— Begin Dataset excerpts —

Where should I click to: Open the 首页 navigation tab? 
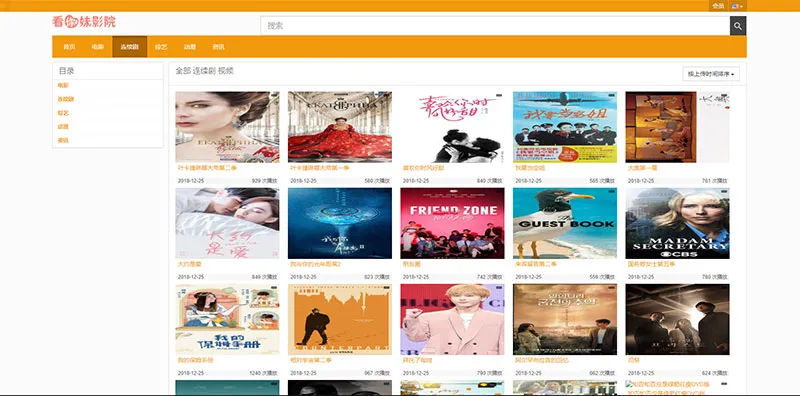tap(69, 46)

— End Dataset excerpts —
— Begin Dataset excerpts —

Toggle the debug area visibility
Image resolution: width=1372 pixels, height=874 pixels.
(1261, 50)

— End Dataset excerpts —
— Begin Dataset excerpts —

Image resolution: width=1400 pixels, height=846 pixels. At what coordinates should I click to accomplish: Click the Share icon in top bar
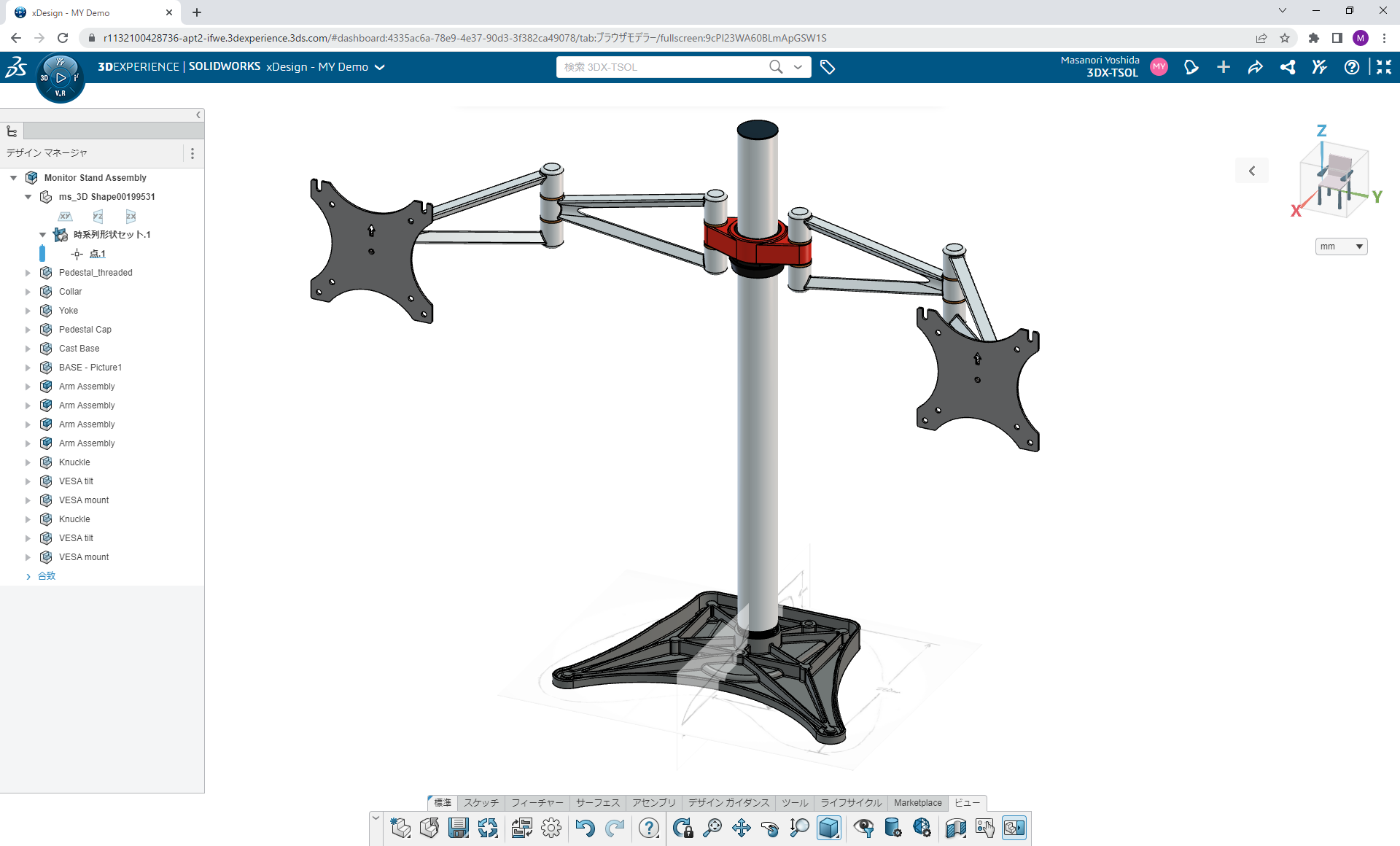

— End Dataset excerpts —

• [Exercise objective]
Please print the material that opens with the line containing "Where should I" and closes with the line containing "tap(69, 46)", word for word and without the pictures.

• [Complete answer]
Where should I click to: Open the 首页 navigation tab? 
tap(69, 46)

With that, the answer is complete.